What did we learn from predicting song popularity?
A recent data science competition focused on whether one could predict the success of a Taylor Swift song from less than half a second of audio. One sample sounded like:
The objective was to predict whether that clip (and some 20k others) came from a popular song, or not. As mentioned in a previous post this is a case where there aren't descriptive elements that "make sense" - no genre, gender, demographics, contact history, or anything that marketers typically rely on to help them understand what is going on. Just 3,300 numbers - for the audio among you, down-sampled to 11k.
The winning models got to above 99% accuracy which sounds a bit to good to be true. While technically correct there are some interesting lessons to be learned.

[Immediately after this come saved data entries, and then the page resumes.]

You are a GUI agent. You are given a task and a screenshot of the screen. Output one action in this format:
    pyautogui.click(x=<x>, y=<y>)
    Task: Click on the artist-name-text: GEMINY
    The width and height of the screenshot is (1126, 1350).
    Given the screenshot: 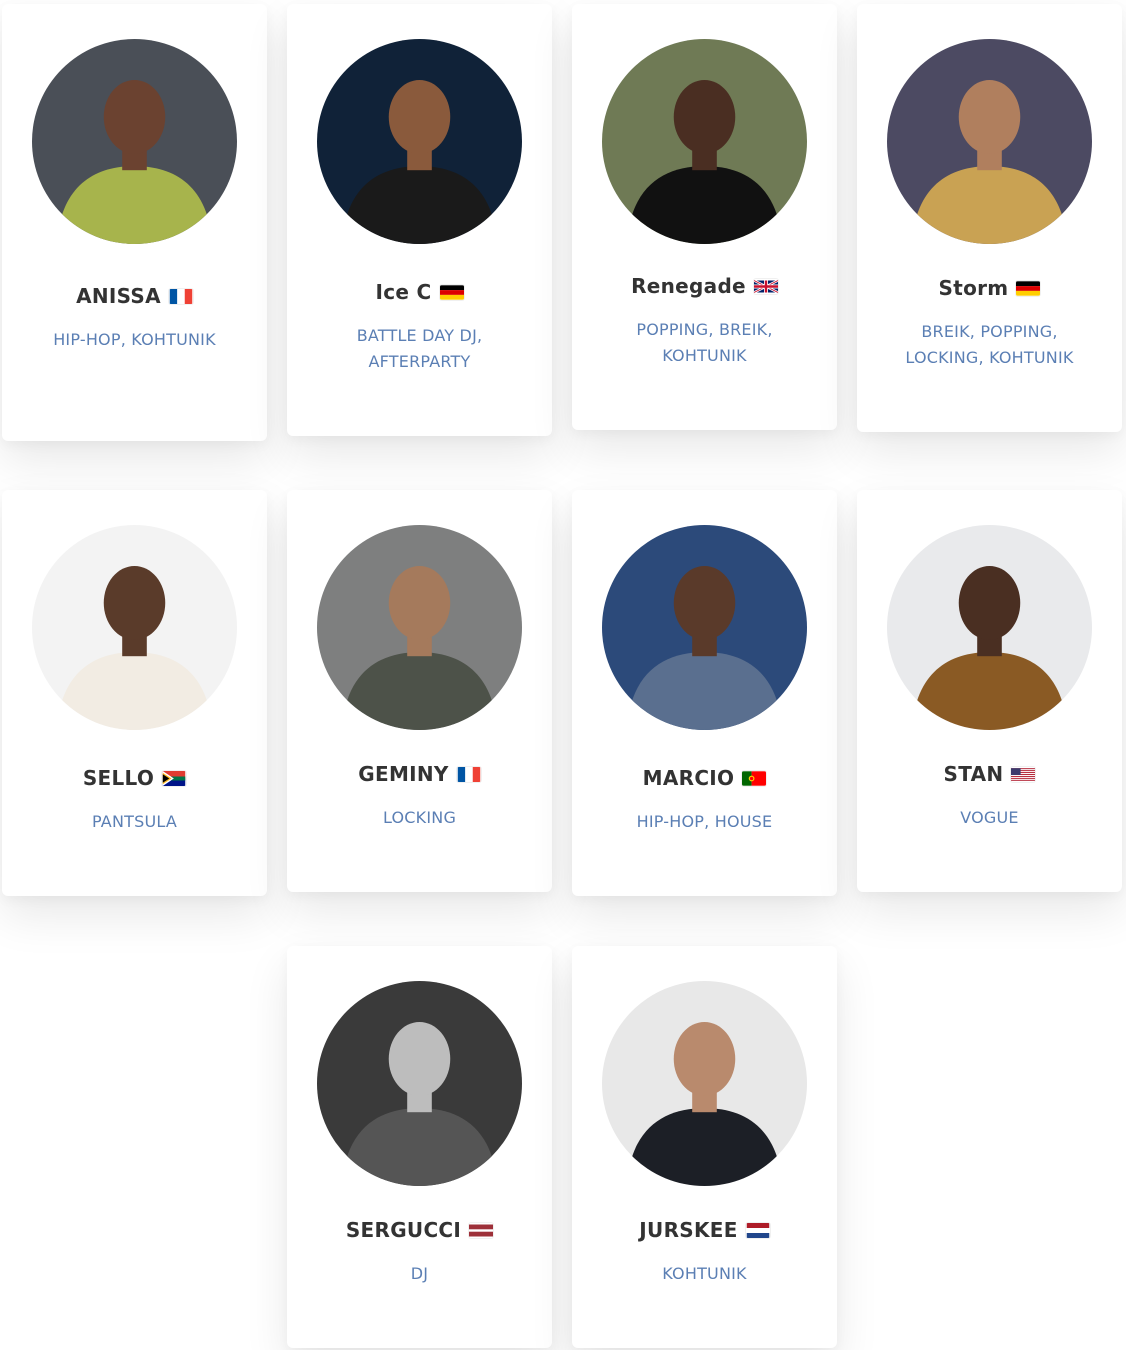 What is the action you would take?
    pyautogui.click(x=404, y=774)
    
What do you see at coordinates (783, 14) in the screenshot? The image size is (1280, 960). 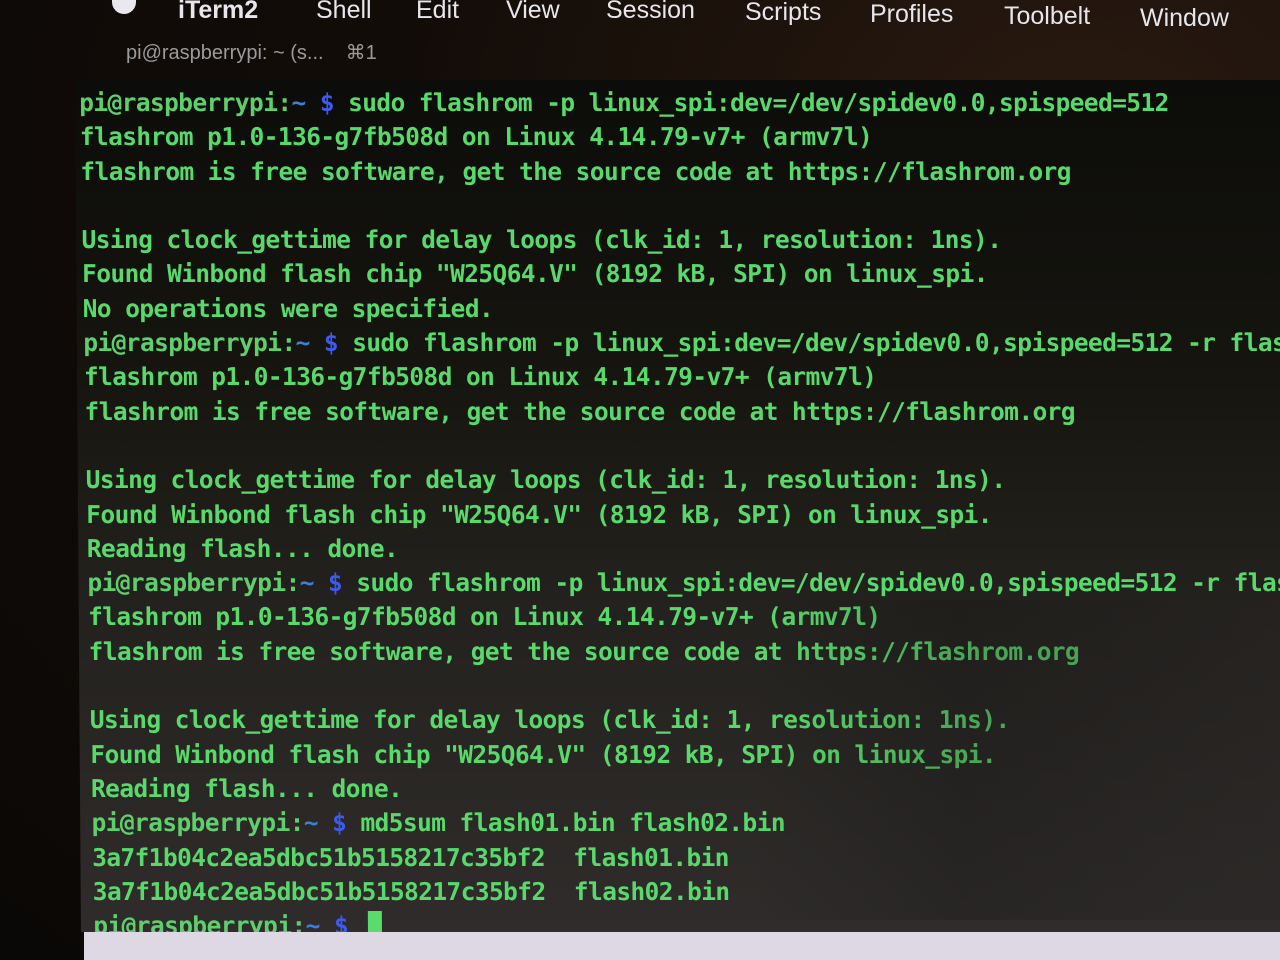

First, by rethinking the problem as a segmentation problem rather than individual estimates the results got a lot better. That is, by grouping clips based on their similarity the accuracy improved - this is no different than targeting audiences as opposed to specific individuals.
Second, simple models tended to work as well as complex. In this case, accuracy mattered so effort was put on improving that as much as possible. But there are times when good enough is, well, good enough. It turns out that a simple model of "how similar is this clip to its nearest neighbor" worked very well. With this challenge, that makes sense, pop songs are similar across their 3-4 minutes. After the competition I tried some really, really simple (and possibly stupid ideas) and did better than my official submission. Don't over think it.
Third, we needed to take a step back and align technique with problem. The same data and the same logic resulted in different results based simply on the approach taken. Always use two or more methods.
A big thanx to Devin Diderickson for posting his approach and thought process. (He finished second, I finished sixth).